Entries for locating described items
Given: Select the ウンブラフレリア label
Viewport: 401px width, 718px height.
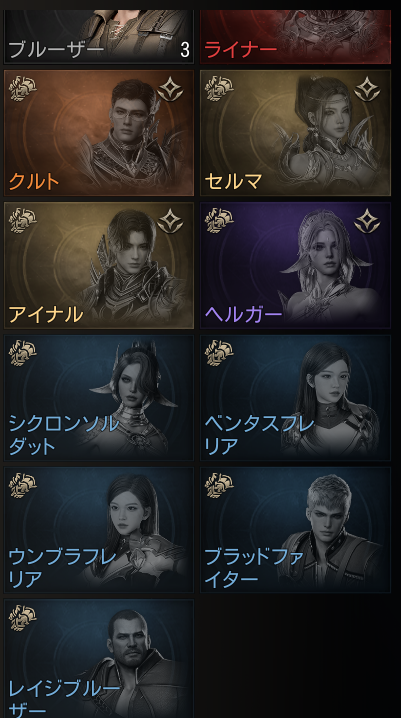Looking at the screenshot, I should (x=62, y=567).
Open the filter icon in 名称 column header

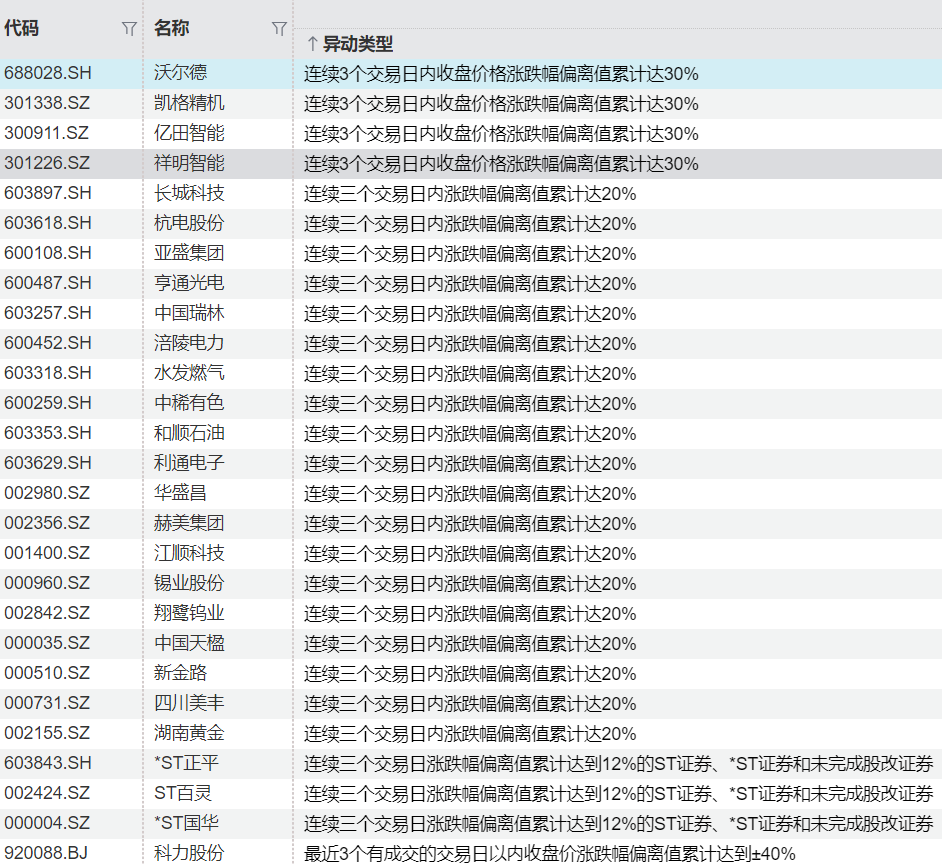[x=279, y=29]
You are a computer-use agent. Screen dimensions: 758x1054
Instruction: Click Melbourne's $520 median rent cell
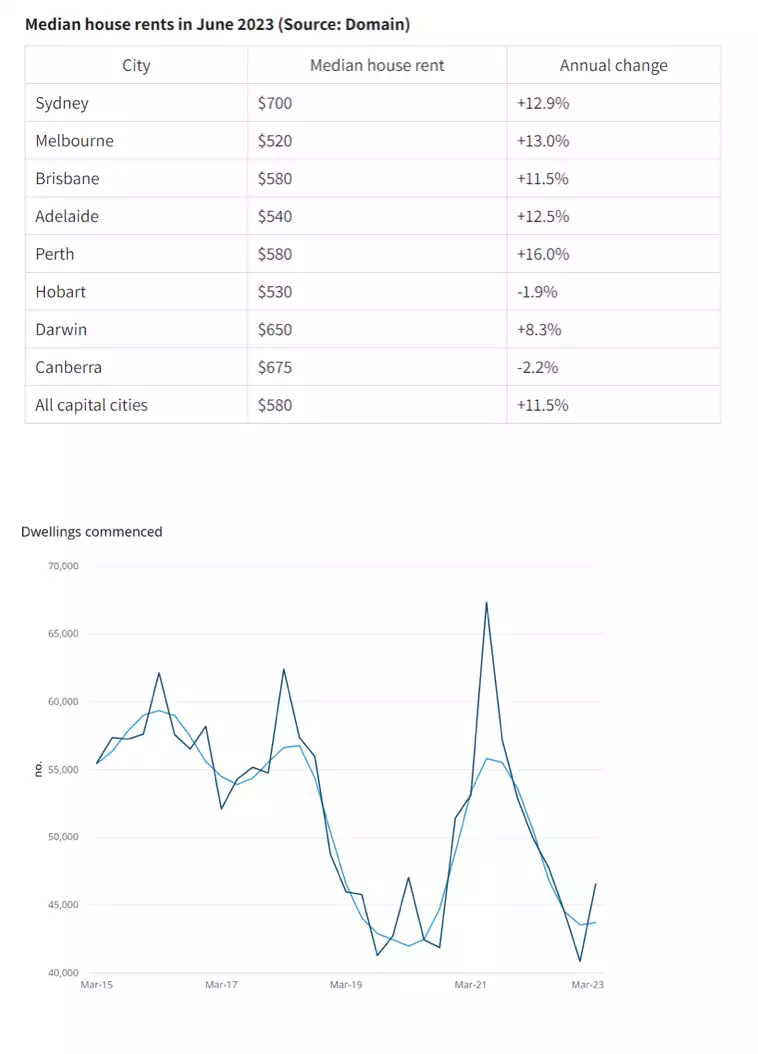click(x=275, y=141)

SET PROBLEM. Please copy out every line of the entries above word for word, leaving out the pictures.

COMPLETE RESPONSE.
Given: Select the ウンブラフレリア label
Viewport: 401px width, 718px height.
Looking at the screenshot, I should (x=62, y=567).
Open the filter icon in 名称 column header

[x=279, y=29]
You are a computer-use agent. Screen dimensions: 758x1054
Instruction: Click Melbourne's $520 median rent cell
click(x=275, y=141)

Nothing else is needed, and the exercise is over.